A smart leader will:

  • Define the metric and publish the measurement method.
  • Provide time-bound remediation paths and coaching for those who miss the mark.
  • Use thresholds as a last resort, not the first tool.

A blunt leader will decree and expect instant compliance. That may stabilize numbers but it can hollow out the organization.

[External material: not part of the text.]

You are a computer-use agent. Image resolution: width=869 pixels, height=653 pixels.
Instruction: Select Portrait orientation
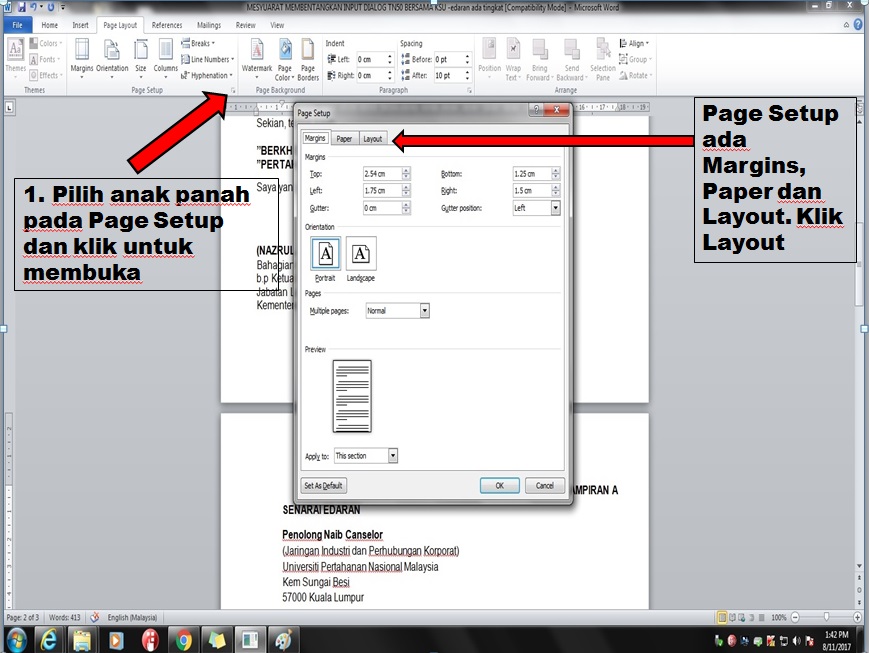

Takeaways and practical advice for engineers

  • Clarify the metric: Ask for the exact definition, the cadence of evaluation, and the appeals process.
  • Document your work: When rules are sharp, clear documentation becomes your best defense and your best argument for context.
  • Focus on systems: If a threshold targets symptom X, work on the upstream causes rather than just the symptom.
  • Build your signals: Maintain a portfolio of contributions—mentoring, architecture, reliability improvements—that show long-term value beyond the metric.
  • Consider the culture fit: If a company’s enforcement style clashes with your working style, it may be better to find a place where long-term craftsmanship is recognized.

My closing thought

I believe leaders must be bold enough to set boundaries and humble enough to provide paths inside those boundaries. When I wrote about difficult choices around workforce redeployment years ago, I emphasized that fairness and clarity must travel together L&T Story - 2. A threshold without a ladder is a sentence; a threshold with a ladder is a strategy.

If Lip-Bu Tan (lip-bu.tan@intel.com) intends this rule to reset expectations and to be paired with support, then it can be part of a healthy correction. If it is only meant as a headline, engineers and leaders alike should be careful: rules change behavior, and behavior shapes the future of the product and the people who build it.